Il faut dire que Silentlambs tout comme Charline Delporte, a toujours été un militant virulent, n'ayant pas peur dans l'affaire Vicky Boer déjà évoquée ou dans des parties de son site sur les meurtres commis par, selon lui, des Témoins de Jéhovah de grossir voire mentir sur les faits pour mieux les dénoncer. Si les fidèles Témoins de Jéhovah à l'image des dirigeants n'osaient pas l'attaquer directement tant médiatiquement que judiciairement tant la majeure partie de son attaque était justifiée, maintenant que la donne a sûrement changé, et que Bowen pour survivre se lance dans des affirmations toujours plus fantaisistes (1/3 des enfants TJ en danger face à la pédophilie selon lui !!!), on peut penser assister à un retournement de situation.

J'ai déjà donné en lien le dans le paragraphe précédent des sites webs de Témoins de Jéhovah extrêmement critiques envers SilentLambs et Bill Bowen: Silentlambs exposed mais on peut en proposer d'autres comme dismythed, néanmoins le précurseur reste "ThirdWitness".

Il me semble pourtant que les Témoins tant individuels que dans leur action de groupe se tirent une balle dans le pied, les derniers jugements sont trop frais dans les mémoires, il est toujours possible comme l'affaire de Saint-Dié, de trouver encore des cadavres dans les tiroirs, bref la libération de la parole et le changement de stratégie semblent véritablement grossiers ou trop agressifs quand le mouvement notamment en France a été malmené sur le sujet tant devant les tribunaux, où les victimes ont obtenu réparations,que dans les médias, ceci étant aggravé par la communication désastreuse du mouvement; tentant d'étouffer sans succès la vague médiatique à coup de menaces ou de procès perdus. Certes l'affaire semble finie (encore ne faut-il pas oublier que la culture du secret, et l'aura des responsables religieux, peuvent toujours produire des dérives locales en raison du mode de fonctionnement jéhoviste plus qu'en raison des directives internationales ou nationales du mouvement), néanmoins n'y a-t-il pas des victimes de sévices à honorer, en demandant pardon pour le silence du mouvement AVANT de prendre soi-même le rôle de victime de la désinformation. Cet épisode démontre très bien comment le mouvement TJ n'arrive pas à se percevoir autrement que dans le rôle de la victime; quand il était prouvé qu'il était le bourreau, le mouvement se taisait, une fois l'orage écarté, le mouvement et les fidèles jouent leur partition favorite.

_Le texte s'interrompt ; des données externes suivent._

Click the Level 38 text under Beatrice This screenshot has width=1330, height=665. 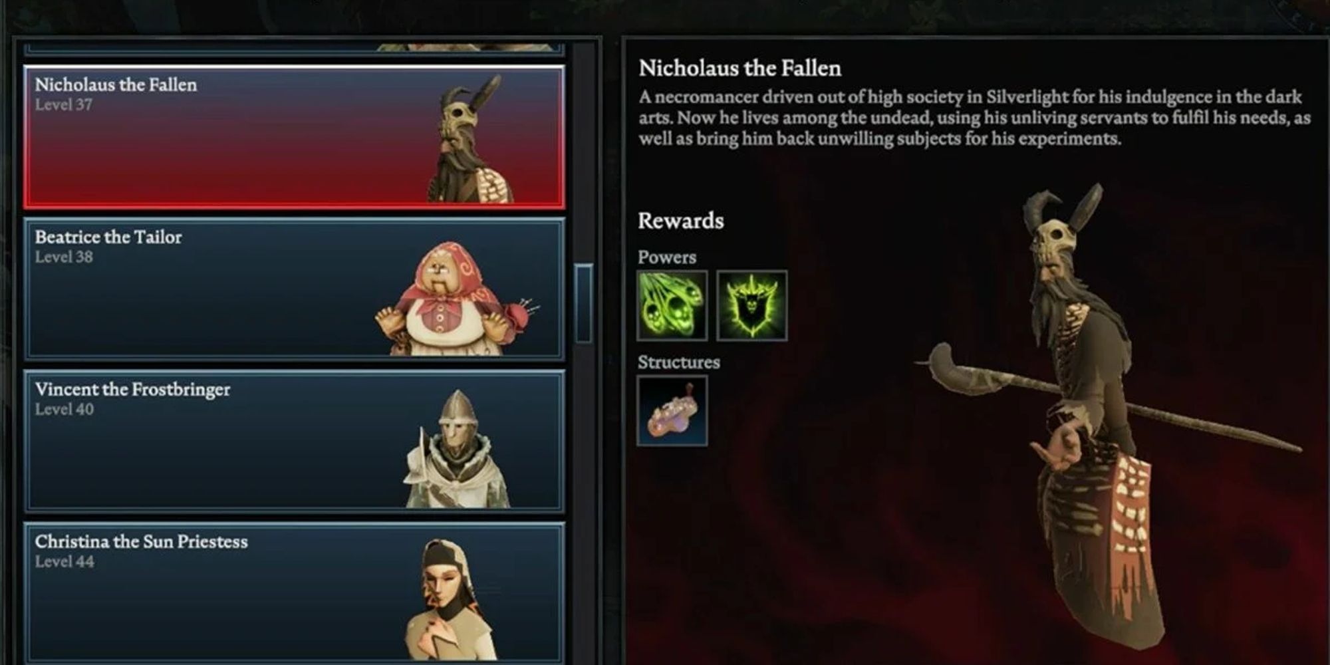click(x=64, y=257)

Dans tous les cas, Silentlambs et Bill Bowen devraient se remettre en cause, se poser pour réfléchir et faire un bilan. Au fond il devrait être fier de son travail, mais il est difficile pour quelqu'un qui est entré en lutte et a été un symbole, de se rendre compte que son travail est fini ou en tout cas bien diminué.

Espérons qu'il s'en rendra compte tout seul, sinon... cela pourrait être un discrédit médiatique ou judiciaire qui le lui ferai comprendre, et c'est là, le plus grand espoir des Témoins de Jéhovah qui semblent s'être mis en ordre de bataille, pour jouer ce coup, en changeant de stratégie depuis Octobre 2007.

Notes

[1] Voyez par exemple, là, je me souviens très très bien, on nous a fait prendre sous la dictée et là on explique que en réalité les anciens peuvent se retrancher derrière le secret confessionnel, qu'ils ne sont pas systématiquement tenus de dénoncer aux autorités un cas d'agression sur enfant, on explique que d'abord, avant de dénoncer éventuellement aux autorités, d'abord on va prévenir le service juridique interne, ensuite on va diligenter une enquête interne, ensuite on va former un comité judiciaire en interne, et éventuellement on explique, on laisse entendre que le collège déterminera la meilleure solution pour la congrégation et sa réputation, je cite. En ayant cité les articles du Code Pénal qui définissent le secret confessionnel, derrière lequel on peut se retrancher, se protéger.